Calculate great-circle distance, initial bearing, and midpoint between two latitude/longitude coordinates in km, miles, and nautical miles. Use it to test different inputs quickly, compare outcomes, and understand the main factors behind the result before moving on to related tools or deeper guidance.
Coordinates distance calculator: great-circle distance, bearing, and midpoint
Use the coordinates distance calculator to measure great-circle distance between two latitude and longitude points, then review the result in kilometres, miles, nautical miles, metres, and feet alongside the initial bearing and midpoint. It accepts ordinary decimal degrees as well as degree-minute-second style inputs, which makes it practical for route checks, mapping, and navigation homework.
What this calculator is measuring
This page measures the shortest path across the Earth's surface between two geographic coordinates. That path is called the great-circle distance. It is different from a road distance, flight timetable distance, or shipping route distance because those real routes may curve for infrastructure, airspace, weather, terrain, or legal constraints.
The calculator also returns the initial bearing and geographic midpoint. The initial bearing is the direction you would set out from the first point when following the great-circle path. The midpoint is the halfway coordinate on that same spherical route rather than the simple arithmetic average of the two latitude and longitude values.
How the Haversine method works
The core distance calculation uses the Haversine formula, a standard spherical-navigation method for estimating great-circle distance from latitude and longitude.

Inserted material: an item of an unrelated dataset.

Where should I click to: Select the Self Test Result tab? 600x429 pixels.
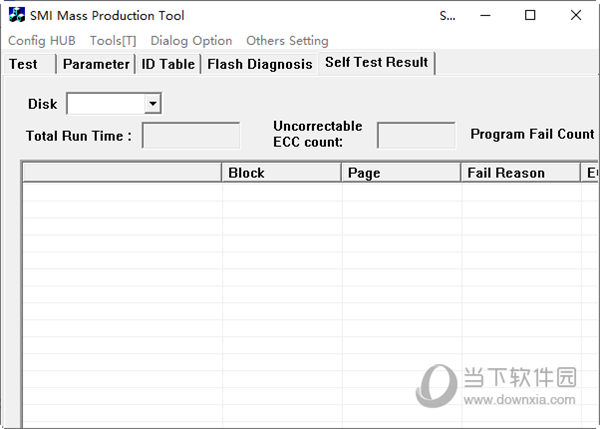point(377,62)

The calculator converts both coordinate pairs into radians, finds the central angle between them, and multiplies that angle by an Earth-radius constant to obtain the distance.
That makes the page fast and reliable for everyday travel, mapping, and educational use. It is especially useful when you need a clean cross-check in km, miles, or nautical miles without pulling in a full routing engine.

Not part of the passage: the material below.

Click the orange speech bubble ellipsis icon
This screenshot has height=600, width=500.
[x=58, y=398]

a = sin²(Δφ/2) + cos φ₁ cos φ₂ sin²(Δλ/2)
Intermediate Haversine term from latitude and longitude differences.
d = 2R atan2(√a, √(1-a))
Great-circle distance from the central angle and Earth radius R.
Decimal degrees and DMS inputs
You can enter plain decimal coordinates such as 40.7128 and -74.0060, or degree-minute-second values such as 41°52'41.2"N. The parser converts those formats into decimal degrees before running the distance calculation, which helps when one source uses map-style notation and another uses spreadsheet-style values.

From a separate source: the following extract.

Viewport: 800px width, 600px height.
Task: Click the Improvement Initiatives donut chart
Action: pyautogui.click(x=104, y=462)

Latitude must stay between -90 and 90 degrees, and longitude must stay between -180 and 180 degrees. If a coordinate falls outside those limits, the calculator correctly rejects it instead of producing a misleading distance.
What this page does not account for
This calculator uses a spherical-Earth approximation. For most practical consumer uses that is close enough, but it is not the same as a higher-precision ellipsoidal geodesic model used in specialist surveying or geodesy tools.
It also does not know anything about roads, airways, borders, currents, elevation, or no-go zones. Use it for geographic separation and heading estimates, not as a replacement for turn-by-turn navigation, dispatch planning, or regulated aviation and marine routing software.
Frequently asked questions
What is the difference between great-circle distance and driving distance?
Great-circle distance is the shortest path across the Earth's surface between two coordinates. Driving distance follows roads and usually ends up longer because roads curve, detour, and obey the built transport network.
Why does the calculator show nautical miles?
Because nautical miles are standard in marine and aviation navigation. They are directly tied to geographic coordinates, which makes them a natural output when working from latitude and longitude rather than from roads or rail routes.
Can I paste coordinates in DMS format?
Yes. The calculator accepts degree-minute-second entries such as 41°52'41.2"N as well as decimal degrees. It converts valid DMS inputs into decimal coordinates automatically before computing distance, bearing, and midpoint.
Why might a professional mapping system give a slightly different answer?
Many professional tools use an ellipsoidal Earth model or a different Earth-radius assumption, while this page uses the Haversine method on a sphere for speed and clarity. Small differences are therefore expected, especially on very long routes.